The private foundation
For purposes of international tax and estate planning the private foundation has been introduced as a flexible variant of the long existing ‘common’ foundation which variant is comparable to a trust. The Dutch name is Stichting Particulier Fonds, abbreviated SPF.
As mentioned, the private foundation is a foundation but a specific and flexible form thereof. The private foundation is, like other foundations, a separate legal entity, with assets and liabilities in its own name. Furthermore, a private foundation neither has shareholders, members or the like. Beneficiaries do not have to be appointed if such appointment is not desired.
Therefore, the purpose of a private foundation may include the making of distributions to incorporators and or others, such as children or grandchildren of the founder, without serving a charitable or social purpose. Beneficiaries of such distributions can – but are not required to – be appointed/designated in the articles of association, and if such is done, either in very general or very specific terms.
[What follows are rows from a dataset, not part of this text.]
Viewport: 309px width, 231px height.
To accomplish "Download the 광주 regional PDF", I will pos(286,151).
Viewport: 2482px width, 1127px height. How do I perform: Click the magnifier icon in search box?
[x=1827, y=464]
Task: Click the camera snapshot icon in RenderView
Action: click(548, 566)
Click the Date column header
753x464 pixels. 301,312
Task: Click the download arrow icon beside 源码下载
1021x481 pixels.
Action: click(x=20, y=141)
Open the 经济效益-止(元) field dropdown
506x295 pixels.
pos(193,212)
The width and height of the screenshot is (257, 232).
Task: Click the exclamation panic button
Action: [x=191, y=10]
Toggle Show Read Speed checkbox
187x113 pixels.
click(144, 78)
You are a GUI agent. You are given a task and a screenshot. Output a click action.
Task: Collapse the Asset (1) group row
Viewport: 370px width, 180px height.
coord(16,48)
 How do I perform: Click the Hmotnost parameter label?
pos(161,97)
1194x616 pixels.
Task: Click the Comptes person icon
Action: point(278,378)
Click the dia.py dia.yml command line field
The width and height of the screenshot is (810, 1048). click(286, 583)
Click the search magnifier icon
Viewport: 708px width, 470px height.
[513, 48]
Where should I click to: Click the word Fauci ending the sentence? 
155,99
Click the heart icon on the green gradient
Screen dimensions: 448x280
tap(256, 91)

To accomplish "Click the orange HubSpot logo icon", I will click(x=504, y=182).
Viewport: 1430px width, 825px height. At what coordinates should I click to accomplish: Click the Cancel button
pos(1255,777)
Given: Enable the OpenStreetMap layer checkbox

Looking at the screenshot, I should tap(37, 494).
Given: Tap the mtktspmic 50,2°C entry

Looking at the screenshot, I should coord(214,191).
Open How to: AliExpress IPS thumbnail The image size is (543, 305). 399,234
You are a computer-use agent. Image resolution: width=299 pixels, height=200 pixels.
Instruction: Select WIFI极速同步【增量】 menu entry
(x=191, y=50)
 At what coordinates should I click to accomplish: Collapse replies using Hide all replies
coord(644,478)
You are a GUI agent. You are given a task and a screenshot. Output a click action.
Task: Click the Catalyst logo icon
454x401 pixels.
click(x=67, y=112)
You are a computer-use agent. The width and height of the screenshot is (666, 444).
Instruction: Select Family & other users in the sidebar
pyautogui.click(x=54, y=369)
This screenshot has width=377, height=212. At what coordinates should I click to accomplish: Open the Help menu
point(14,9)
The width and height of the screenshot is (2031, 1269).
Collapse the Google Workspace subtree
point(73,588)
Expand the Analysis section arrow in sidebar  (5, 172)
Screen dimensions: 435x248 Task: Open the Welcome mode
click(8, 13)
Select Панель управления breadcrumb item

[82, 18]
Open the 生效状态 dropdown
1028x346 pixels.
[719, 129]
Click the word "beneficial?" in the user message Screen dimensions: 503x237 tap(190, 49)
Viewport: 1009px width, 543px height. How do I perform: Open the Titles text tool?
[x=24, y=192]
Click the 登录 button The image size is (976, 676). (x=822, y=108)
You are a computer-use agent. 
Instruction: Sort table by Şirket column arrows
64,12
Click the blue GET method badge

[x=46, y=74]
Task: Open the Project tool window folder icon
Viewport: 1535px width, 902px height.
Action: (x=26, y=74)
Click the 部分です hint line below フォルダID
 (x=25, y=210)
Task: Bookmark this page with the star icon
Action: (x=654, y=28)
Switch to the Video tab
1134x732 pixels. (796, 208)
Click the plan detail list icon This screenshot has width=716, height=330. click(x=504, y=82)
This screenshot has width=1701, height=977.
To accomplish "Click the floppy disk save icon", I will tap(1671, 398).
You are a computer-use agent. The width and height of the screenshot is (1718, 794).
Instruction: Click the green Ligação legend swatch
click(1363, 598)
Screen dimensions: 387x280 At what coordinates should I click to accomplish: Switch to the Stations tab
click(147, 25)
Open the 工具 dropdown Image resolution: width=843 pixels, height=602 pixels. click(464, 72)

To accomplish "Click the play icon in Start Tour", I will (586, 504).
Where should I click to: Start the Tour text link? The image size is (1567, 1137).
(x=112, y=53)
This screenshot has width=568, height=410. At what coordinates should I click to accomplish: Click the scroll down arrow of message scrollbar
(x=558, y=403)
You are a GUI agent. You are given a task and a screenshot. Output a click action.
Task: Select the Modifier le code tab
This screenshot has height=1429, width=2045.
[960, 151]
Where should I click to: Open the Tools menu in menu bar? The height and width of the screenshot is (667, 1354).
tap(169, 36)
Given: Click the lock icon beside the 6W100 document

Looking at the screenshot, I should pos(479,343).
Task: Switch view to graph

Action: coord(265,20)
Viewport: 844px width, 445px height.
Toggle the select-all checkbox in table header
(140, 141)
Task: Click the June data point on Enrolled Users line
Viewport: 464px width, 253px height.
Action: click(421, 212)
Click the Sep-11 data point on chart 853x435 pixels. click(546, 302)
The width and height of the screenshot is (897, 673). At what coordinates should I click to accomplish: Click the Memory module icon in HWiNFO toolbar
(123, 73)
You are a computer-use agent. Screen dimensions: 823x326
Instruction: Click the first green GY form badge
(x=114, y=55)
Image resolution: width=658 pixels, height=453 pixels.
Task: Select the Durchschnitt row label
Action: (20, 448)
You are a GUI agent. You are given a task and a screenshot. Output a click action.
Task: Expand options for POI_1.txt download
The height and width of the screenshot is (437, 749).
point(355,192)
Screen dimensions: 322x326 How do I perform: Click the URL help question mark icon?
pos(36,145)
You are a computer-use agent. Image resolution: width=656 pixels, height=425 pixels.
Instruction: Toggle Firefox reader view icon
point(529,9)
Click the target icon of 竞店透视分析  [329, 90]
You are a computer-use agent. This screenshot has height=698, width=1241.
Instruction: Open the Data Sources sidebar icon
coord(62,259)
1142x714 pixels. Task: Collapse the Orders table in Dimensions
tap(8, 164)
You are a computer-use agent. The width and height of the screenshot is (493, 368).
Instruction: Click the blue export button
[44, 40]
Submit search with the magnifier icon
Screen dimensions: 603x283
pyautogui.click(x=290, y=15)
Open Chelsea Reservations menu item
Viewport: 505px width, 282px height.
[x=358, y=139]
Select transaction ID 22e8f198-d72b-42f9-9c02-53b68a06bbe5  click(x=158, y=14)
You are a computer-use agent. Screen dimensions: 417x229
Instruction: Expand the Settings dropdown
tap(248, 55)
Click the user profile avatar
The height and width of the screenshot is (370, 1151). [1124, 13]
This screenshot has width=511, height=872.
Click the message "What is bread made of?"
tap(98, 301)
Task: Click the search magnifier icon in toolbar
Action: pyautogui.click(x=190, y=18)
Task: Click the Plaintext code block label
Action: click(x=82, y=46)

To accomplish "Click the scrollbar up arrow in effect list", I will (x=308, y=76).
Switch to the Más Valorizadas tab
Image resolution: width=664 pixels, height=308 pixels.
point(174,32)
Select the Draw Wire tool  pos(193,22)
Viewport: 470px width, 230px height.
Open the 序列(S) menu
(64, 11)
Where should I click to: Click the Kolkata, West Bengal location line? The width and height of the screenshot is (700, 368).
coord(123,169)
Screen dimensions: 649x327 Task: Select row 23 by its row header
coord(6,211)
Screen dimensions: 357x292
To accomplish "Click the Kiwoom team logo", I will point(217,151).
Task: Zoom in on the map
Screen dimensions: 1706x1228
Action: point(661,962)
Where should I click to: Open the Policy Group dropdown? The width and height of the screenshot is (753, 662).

Another major difference between common and private foundations is that the private foundation’s purpose may not be to conduct a business or enterprise for profit. Managing its assets (investments, equities etc), to act as a holding corporation, or to participate as a partner in a limited partnership, will however not be regarded as ‘conducting a business’. Under the provisions of Book 2 of the Civil Code, the foundation may and should invest its assets and may do so actively. There are no limits on the type of investments.
Incorporation of the private foundation
Like the common foundation, a private foundation is incorporated as such by deed executed before a civil law notary in Curaçao. As to the requirements on the contents of the articles of incorporation we refer to Formation of a foundation where this is described for the common foundation.